[Required action] Print each entry below precisely as it reads.

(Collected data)
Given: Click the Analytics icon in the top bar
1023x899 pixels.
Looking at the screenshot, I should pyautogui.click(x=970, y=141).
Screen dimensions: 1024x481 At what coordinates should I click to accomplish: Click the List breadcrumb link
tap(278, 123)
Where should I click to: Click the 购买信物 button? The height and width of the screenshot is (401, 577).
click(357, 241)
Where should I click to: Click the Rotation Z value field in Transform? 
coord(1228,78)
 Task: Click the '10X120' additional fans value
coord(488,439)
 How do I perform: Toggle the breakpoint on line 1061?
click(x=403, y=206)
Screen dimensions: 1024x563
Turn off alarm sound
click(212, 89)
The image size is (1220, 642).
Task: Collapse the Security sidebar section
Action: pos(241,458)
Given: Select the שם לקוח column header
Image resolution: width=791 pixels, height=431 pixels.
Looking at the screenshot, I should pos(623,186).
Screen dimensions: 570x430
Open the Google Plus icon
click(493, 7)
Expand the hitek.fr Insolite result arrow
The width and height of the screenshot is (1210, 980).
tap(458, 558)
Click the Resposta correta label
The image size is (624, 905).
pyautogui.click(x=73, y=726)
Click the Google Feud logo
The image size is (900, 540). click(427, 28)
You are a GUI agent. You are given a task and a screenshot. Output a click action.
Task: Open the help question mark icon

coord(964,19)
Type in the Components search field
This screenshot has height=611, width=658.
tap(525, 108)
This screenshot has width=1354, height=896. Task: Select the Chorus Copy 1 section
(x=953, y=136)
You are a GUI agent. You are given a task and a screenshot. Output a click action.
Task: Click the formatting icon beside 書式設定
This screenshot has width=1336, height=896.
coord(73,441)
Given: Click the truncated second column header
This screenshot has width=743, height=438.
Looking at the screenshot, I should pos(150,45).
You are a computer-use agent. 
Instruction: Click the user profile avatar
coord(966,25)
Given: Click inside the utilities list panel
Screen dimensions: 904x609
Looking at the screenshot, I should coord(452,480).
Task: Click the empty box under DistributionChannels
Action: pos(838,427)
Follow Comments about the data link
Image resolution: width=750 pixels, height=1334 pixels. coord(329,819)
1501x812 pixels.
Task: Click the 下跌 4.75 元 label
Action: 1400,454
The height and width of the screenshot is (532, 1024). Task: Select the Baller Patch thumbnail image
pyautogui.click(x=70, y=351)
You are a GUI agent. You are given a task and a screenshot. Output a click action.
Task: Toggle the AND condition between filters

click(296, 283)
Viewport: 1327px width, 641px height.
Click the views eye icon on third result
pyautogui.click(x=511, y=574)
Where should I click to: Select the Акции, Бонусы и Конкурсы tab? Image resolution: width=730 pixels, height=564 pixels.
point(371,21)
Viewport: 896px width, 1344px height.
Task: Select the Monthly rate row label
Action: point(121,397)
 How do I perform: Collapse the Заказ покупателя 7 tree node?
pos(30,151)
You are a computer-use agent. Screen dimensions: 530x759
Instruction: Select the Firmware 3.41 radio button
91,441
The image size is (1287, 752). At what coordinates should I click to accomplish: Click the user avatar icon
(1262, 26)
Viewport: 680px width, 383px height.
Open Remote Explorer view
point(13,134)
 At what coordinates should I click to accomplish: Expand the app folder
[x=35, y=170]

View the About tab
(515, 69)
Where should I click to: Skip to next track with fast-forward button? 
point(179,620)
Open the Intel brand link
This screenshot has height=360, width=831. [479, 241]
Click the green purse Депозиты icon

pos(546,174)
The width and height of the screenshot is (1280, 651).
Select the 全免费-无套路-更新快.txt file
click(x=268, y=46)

[The completed task]
Given: Click the Analytics icon in the top bar
1023x899 pixels.
Looking at the screenshot, I should pyautogui.click(x=970, y=141).
Screen dimensions: 1024x481 At what coordinates should I click to accomplish: Click the List breadcrumb link
tap(278, 123)
Where should I click to: Click the 购买信物 button? The height and width of the screenshot is (401, 577).
click(357, 241)
Where should I click to: Click the Rotation Z value field in Transform? 
coord(1228,78)
 Task: Click the '10X120' additional fans value
coord(488,439)
 How do I perform: Toggle the breakpoint on line 1061?
click(x=403, y=206)
Screen dimensions: 1024x563
Turn off alarm sound
click(212, 89)
The image size is (1220, 642).
Task: Collapse the Security sidebar section
Action: pos(241,458)
Given: Select the שם לקוח column header
Image resolution: width=791 pixels, height=431 pixels.
Looking at the screenshot, I should pos(623,186).
Screen dimensions: 570x430
Open the Google Plus icon
click(493, 7)
Expand the hitek.fr Insolite result arrow
The width and height of the screenshot is (1210, 980).
tap(458, 558)
Click the Resposta correta label
The image size is (624, 905).
pyautogui.click(x=73, y=726)
Click the Google Feud logo
The image size is (900, 540). click(427, 28)
You are a GUI agent. You are given a task and a screenshot. Output a click action.
Task: Open the help question mark icon

coord(964,19)
Type in the Components search field
This screenshot has height=611, width=658.
tap(525, 108)
This screenshot has width=1354, height=896. Task: Select the Chorus Copy 1 section
(x=953, y=136)
You are a GUI agent. You are given a task and a screenshot. Output a click action.
Task: Click the formatting icon beside 書式設定
This screenshot has width=1336, height=896.
coord(73,441)
Given: Click the truncated second column header
This screenshot has width=743, height=438.
Looking at the screenshot, I should pos(150,45).
You are a computer-use agent. 
Instruction: Click the user profile avatar
coord(966,25)
Given: Click inside the utilities list panel
Screen dimensions: 904x609
Looking at the screenshot, I should coord(452,480).
Task: Click the empty box under DistributionChannels
Action: pos(838,427)
Follow Comments about the data link
Image resolution: width=750 pixels, height=1334 pixels. coord(329,819)
1501x812 pixels.
Task: Click the 下跌 4.75 元 label
Action: 1400,454
The height and width of the screenshot is (532, 1024). Task: Select the Baller Patch thumbnail image
pyautogui.click(x=70, y=351)
You are a GUI agent. You are given a task and a screenshot. Output a click action.
Task: Toggle the AND condition between filters

click(296, 283)
Viewport: 1327px width, 641px height.
Click the views eye icon on third result
pyautogui.click(x=511, y=574)
Where should I click to: Select the Акции, Бонусы и Конкурсы tab? Image resolution: width=730 pixels, height=564 pixels.
point(371,21)
Viewport: 896px width, 1344px height.
Task: Select the Monthly rate row label
Action: point(121,397)
 How do I perform: Collapse the Заказ покупателя 7 tree node?
pos(30,151)
You are a computer-use agent. Screen dimensions: 530x759
Instruction: Select the Firmware 3.41 radio button
91,441
The image size is (1287, 752). At what coordinates should I click to accomplish: Click the user avatar icon
(1262, 26)
Viewport: 680px width, 383px height.
Open Remote Explorer view
point(13,134)
 At what coordinates should I click to accomplish: Expand the app folder
[x=35, y=170]

View the About tab
(515, 69)
Where should I click to: Skip to next track with fast-forward button? 
point(179,620)
Open the Intel brand link
This screenshot has height=360, width=831. [479, 241]
Click the green purse Депозиты icon

pos(546,174)
The width and height of the screenshot is (1280, 651).
Select the 全免费-无套路-更新快.txt file
click(x=268, y=46)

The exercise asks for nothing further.